Hay quienes creen que la acumulación de datos, de recuerdos, de ideas, de experiencias pasadas, es un medio privilegiado de la inteligencia para resolver los retos que se nos presentan en el día a día. Pero tal vez no sea así. Ya decían los maestros zen que no es posible enfrentar lo nuevo, que es desconocido, con los recursos de la memoria, que es el resultado de lo conocido. O dicho de otra manera: a partir de la experiencia acumulada en la memoria, en forma de clichés religiosos, ideológicos, políticos o psicológicos, no es posible recibir lo nuevo como realmente se merece.

Así que, tal como el estudio citado dictamina, el olvido es una función importante que el cerebro nos proporciona (sin que podamos evitarlo) en su empeño para adaptarnos mejor a las nuevas situaciones. De ahí que los niños olviden muchas cosas y que, de hecho, la memoria de una persona sana no evoque la información más precisa, la más completa, sino la más útil. Se tiende a pensar -en este nuevo tiempo, en que la cibernética es la viva imagen de la sociedad, en que la acumulación de información, de datos y de procesos estandarizados es lo que parece que importa- que la memoria enlatada de lo viejo va a solucionar todos los problemas. Mal vamos. Porque lo que bien puede suceder es que la dependencia de lo conocido impida responder a lo que sucede con una mirada nueva, fresca, creativa.

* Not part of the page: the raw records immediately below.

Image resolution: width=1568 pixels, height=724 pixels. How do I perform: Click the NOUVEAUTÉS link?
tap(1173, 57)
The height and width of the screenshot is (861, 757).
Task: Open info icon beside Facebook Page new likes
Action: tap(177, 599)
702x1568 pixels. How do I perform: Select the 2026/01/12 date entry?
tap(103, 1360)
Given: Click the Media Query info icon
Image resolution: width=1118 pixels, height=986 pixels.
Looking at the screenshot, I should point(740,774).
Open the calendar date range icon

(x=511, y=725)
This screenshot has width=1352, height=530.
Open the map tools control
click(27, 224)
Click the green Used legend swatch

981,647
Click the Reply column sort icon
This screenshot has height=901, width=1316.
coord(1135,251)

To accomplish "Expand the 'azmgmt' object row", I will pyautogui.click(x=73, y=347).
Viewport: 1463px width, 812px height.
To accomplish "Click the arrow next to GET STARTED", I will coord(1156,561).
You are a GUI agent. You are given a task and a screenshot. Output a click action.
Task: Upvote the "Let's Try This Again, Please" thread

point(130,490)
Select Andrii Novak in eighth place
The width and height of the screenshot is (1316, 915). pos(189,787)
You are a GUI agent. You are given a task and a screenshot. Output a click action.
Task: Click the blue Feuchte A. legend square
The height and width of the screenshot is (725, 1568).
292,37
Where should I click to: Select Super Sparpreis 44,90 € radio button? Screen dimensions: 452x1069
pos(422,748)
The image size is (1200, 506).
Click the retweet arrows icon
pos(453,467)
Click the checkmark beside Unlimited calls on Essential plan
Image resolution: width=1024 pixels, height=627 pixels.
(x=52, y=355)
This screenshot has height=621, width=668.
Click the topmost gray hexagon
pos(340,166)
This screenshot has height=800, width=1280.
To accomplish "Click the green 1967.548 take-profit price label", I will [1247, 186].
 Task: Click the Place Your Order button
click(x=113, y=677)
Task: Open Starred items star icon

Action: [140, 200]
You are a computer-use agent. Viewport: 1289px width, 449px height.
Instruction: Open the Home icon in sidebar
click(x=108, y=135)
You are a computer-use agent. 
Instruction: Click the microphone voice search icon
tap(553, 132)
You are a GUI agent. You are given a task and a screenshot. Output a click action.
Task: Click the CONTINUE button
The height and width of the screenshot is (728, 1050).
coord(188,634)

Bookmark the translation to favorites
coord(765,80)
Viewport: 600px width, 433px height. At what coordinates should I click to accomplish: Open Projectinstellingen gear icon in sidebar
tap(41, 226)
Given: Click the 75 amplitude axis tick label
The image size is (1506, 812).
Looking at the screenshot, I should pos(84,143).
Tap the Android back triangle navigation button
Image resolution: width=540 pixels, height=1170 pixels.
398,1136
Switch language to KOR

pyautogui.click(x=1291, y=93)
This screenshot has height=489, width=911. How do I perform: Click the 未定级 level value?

El olvido no ha tenido en general buena fama. Los psicoanalistas lo relacionan habitualmente con el «acto fallido», una estrategia de la mente que lo que hace es impedir que afloren a nivel consciente determinadas emociones experimentadas por el individuo, las cuales, al quedar registradas en el nivel inconsciente, producen neurosis, que es considerada una enfermedad. Pero si las conclusiones de Blake Richard y Paul Frankland, los autores del estudio, son acertadas, es el propio cerebro el que hace el trabajo de sanación, pues tiene buenos motivos para olvidar algunas cosas, de manera que nos ayude a adaptarnos mejor.

Las huellas más profundas de la memoria, las más duraderas, son las que están vinculadas a las emociones, no las que se derivan de las ideas, de las doctrinas o los cálculos del pensamiento racional. De esto no hay duda. Del mismo modo, las emociones nos permiten romper con el círculo de lo conocido, de lo ya decidido. En este sentido, cobra un especial significado el ensalzamiento tan actual que se hace de las emociones (no del sentimentalismo), que no es el retorno de lo irracional, sino la necesidad que tenemos de liberarlas para avanzar. ¡Ah!, se me olvidaba: no se les ocurra repetir una y otra vez lo mismo, acumular información, cargar la memoria de conceptos. No sirve de nada.